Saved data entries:
════════════════
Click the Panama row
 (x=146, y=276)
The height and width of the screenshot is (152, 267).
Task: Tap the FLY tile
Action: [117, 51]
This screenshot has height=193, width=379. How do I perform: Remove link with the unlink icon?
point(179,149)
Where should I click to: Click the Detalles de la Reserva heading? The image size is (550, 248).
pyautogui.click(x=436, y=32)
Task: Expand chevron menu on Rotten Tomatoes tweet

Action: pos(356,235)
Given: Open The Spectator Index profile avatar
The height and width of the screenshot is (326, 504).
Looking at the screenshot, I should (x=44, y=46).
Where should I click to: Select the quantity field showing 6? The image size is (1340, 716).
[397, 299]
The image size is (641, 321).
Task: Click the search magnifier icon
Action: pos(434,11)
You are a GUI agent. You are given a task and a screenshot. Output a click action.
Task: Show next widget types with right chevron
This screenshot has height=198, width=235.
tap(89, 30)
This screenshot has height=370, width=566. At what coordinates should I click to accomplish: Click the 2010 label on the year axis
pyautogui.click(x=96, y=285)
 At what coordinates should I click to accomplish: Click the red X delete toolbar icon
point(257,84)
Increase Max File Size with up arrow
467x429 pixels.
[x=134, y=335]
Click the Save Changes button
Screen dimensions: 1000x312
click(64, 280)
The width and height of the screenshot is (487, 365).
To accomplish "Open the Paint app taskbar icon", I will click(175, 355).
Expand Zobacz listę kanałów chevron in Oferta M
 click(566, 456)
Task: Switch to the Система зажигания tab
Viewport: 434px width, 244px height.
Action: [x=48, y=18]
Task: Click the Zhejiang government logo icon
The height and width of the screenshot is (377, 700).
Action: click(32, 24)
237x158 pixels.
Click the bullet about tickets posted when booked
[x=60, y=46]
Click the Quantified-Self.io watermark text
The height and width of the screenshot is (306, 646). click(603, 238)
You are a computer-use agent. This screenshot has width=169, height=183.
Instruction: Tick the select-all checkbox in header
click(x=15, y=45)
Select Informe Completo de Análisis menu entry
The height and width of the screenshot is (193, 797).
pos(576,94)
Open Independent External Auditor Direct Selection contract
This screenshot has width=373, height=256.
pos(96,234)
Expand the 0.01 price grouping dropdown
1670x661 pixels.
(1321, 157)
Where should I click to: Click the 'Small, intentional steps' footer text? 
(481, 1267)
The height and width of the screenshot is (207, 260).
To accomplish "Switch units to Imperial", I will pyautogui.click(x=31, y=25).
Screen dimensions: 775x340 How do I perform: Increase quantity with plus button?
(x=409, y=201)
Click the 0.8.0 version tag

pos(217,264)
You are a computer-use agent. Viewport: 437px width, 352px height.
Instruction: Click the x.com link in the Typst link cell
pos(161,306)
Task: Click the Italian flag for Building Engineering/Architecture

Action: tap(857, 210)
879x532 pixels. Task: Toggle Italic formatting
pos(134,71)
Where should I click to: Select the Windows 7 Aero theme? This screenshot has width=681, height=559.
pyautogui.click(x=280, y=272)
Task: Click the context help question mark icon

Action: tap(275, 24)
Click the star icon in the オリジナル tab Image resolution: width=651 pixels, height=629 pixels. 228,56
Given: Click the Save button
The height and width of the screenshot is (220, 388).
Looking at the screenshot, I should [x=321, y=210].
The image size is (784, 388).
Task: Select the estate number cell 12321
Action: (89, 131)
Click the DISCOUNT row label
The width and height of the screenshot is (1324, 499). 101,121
════════════════
Required action:
Every line of the data above should be reproduced word for word.

Solution for this exercise:
Click the Panama row
 (x=146, y=276)
The height and width of the screenshot is (152, 267).
Task: Tap the FLY tile
Action: [117, 51]
This screenshot has height=193, width=379. How do I perform: Remove link with the unlink icon?
point(179,149)
Where should I click to: Click the Detalles de la Reserva heading? The image size is (550, 248).
pyautogui.click(x=436, y=32)
Task: Expand chevron menu on Rotten Tomatoes tweet

Action: pos(356,235)
Given: Open The Spectator Index profile avatar
The height and width of the screenshot is (326, 504).
Looking at the screenshot, I should (x=44, y=46).
Where should I click to: Select the quantity field showing 6? The image size is (1340, 716).
[397, 299]
The image size is (641, 321).
Task: Click the search magnifier icon
Action: pos(434,11)
You are a GUI agent. You are given a task and a screenshot. Output a click action.
Task: Show next widget types with right chevron
This screenshot has height=198, width=235.
tap(89, 30)
This screenshot has height=370, width=566. At what coordinates should I click to accomplish: Click the 2010 label on the year axis
pyautogui.click(x=96, y=285)
 At what coordinates should I click to accomplish: Click the red X delete toolbar icon
point(257,84)
Increase Max File Size with up arrow
467x429 pixels.
[x=134, y=335]
Click the Save Changes button
Screen dimensions: 1000x312
click(64, 280)
The width and height of the screenshot is (487, 365).
To accomplish "Open the Paint app taskbar icon", I will click(175, 355).
Expand Zobacz listę kanałów chevron in Oferta M
 click(566, 456)
Task: Switch to the Система зажигания tab
Viewport: 434px width, 244px height.
Action: [x=48, y=18]
Task: Click the Zhejiang government logo icon
The height and width of the screenshot is (377, 700).
Action: click(32, 24)
237x158 pixels.
Click the bullet about tickets posted when booked
[x=60, y=46]
Click the Quantified-Self.io watermark text
The height and width of the screenshot is (306, 646). click(603, 238)
You are a computer-use agent. This screenshot has width=169, height=183.
Instruction: Tick the select-all checkbox in header
click(x=15, y=45)
Select Informe Completo de Análisis menu entry
The height and width of the screenshot is (193, 797).
pos(576,94)
Open Independent External Auditor Direct Selection contract
This screenshot has width=373, height=256.
pos(96,234)
Expand the 0.01 price grouping dropdown
1670x661 pixels.
(1321, 157)
Where should I click to: Click the 'Small, intentional steps' footer text? 
(481, 1267)
The height and width of the screenshot is (207, 260).
To accomplish "Switch units to Imperial", I will pyautogui.click(x=31, y=25).
Screen dimensions: 775x340 How do I perform: Increase quantity with plus button?
(x=409, y=201)
Click the 0.8.0 version tag

pos(217,264)
You are a computer-use agent. Viewport: 437px width, 352px height.
Instruction: Click the x.com link in the Typst link cell
pos(161,306)
Task: Click the Italian flag for Building Engineering/Architecture

Action: tap(857, 210)
879x532 pixels. Task: Toggle Italic formatting
pos(134,71)
Where should I click to: Select the Windows 7 Aero theme? This screenshot has width=681, height=559.
pyautogui.click(x=280, y=272)
Task: Click the context help question mark icon

Action: tap(275, 24)
Click the star icon in the オリジナル tab Image resolution: width=651 pixels, height=629 pixels. 228,56
Given: Click the Save button
The height and width of the screenshot is (220, 388).
Looking at the screenshot, I should [x=321, y=210].
The image size is (784, 388).
Task: Select the estate number cell 12321
Action: (89, 131)
Click the DISCOUNT row label
The width and height of the screenshot is (1324, 499). 101,121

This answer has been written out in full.